Additionally, when the same analysis was performed on the cryogenic structure, the results did not reveal the full dynamic capacity of the DMF binding sites (Supplementary Figure S9). Although there are very slight differences between these modes in the two structures (Supplementary Figure S7), it was observed that these small differences could result in variations in capturing functional movements specifically of the DMF binding regions. Furthermore, in the GNM-TE analysis for the ambient temperature structure, in addition to the DMF binding residues, Ser390, Val467, Asn469, and Gly605 also emerged as prominent effector residues. These findings imply that these residues are of allosteric importance, particularly for DMF binding behavior. The information flow graphs were also examined for residues Asn382 and Tyr334, critical for DMF binding (mentioned in the previous sections). It was observed that the information flow from these residues is very similar, and residues Tyr342, Val411, Tyr426, Ile506, Arg507, and Val514 are the ones receiving the most information transfer. These residues may also have an allosteric importance in the collective behavior induced by the DMF binding residues (Supplementary Figure S10).

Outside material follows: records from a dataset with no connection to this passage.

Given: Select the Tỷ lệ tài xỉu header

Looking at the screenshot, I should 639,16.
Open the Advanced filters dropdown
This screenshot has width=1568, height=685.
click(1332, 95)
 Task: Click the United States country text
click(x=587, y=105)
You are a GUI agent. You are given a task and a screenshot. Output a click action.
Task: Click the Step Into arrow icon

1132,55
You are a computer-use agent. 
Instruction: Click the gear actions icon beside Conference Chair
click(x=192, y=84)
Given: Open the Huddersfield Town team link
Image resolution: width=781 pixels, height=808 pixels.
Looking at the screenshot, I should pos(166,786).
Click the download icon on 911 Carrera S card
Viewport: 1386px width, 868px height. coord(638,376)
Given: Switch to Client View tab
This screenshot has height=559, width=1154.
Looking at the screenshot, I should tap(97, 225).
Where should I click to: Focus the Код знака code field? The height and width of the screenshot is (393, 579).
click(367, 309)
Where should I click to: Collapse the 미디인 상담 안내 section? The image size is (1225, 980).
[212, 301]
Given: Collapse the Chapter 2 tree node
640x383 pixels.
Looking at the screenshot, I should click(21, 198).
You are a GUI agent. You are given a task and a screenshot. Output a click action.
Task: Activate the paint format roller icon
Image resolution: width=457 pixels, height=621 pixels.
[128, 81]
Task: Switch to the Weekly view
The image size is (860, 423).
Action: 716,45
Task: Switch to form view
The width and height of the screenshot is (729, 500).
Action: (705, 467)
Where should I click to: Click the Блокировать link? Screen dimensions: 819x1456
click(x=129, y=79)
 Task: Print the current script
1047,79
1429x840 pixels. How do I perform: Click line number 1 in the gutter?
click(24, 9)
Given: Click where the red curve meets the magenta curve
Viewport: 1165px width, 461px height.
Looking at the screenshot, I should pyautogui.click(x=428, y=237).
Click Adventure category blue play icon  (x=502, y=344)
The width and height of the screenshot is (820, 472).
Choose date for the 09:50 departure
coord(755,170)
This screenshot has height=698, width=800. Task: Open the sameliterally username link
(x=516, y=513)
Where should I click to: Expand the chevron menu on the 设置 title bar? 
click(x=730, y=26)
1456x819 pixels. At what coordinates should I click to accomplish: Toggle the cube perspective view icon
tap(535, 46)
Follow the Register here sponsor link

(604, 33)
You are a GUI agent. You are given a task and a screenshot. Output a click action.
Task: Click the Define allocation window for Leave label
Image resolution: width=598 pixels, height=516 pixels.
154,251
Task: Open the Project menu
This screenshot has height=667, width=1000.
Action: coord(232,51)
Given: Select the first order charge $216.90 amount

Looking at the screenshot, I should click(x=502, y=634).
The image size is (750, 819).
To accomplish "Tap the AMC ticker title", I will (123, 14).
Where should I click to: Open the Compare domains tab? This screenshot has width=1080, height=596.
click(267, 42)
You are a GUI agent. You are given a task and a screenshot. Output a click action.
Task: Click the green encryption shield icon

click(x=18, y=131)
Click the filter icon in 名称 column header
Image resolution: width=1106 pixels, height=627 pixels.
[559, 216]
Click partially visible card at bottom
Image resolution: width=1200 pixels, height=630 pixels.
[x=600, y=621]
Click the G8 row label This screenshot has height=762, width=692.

3.5. Molecular docking studies of fumarate and carnosic acid derivatives exhibit distinct binding profiles
The molecular docking analysis of 100 fumarate derivatives in the binding site of our structure revealed that 9 derivatives (ZINC IDs: 12433145, 14496485, 3860363, 5573987, 2383091291, 21945150, 5239687, 2265312934, 1911888877) were found to possess more significant affinity profile and docking scores compared to DMF and well-known fumarates such as itaconate (ITA), monomethyl fumarate (MMF), monoethyl fumarate (MEF), and fumarate (FUM) (Figure 4).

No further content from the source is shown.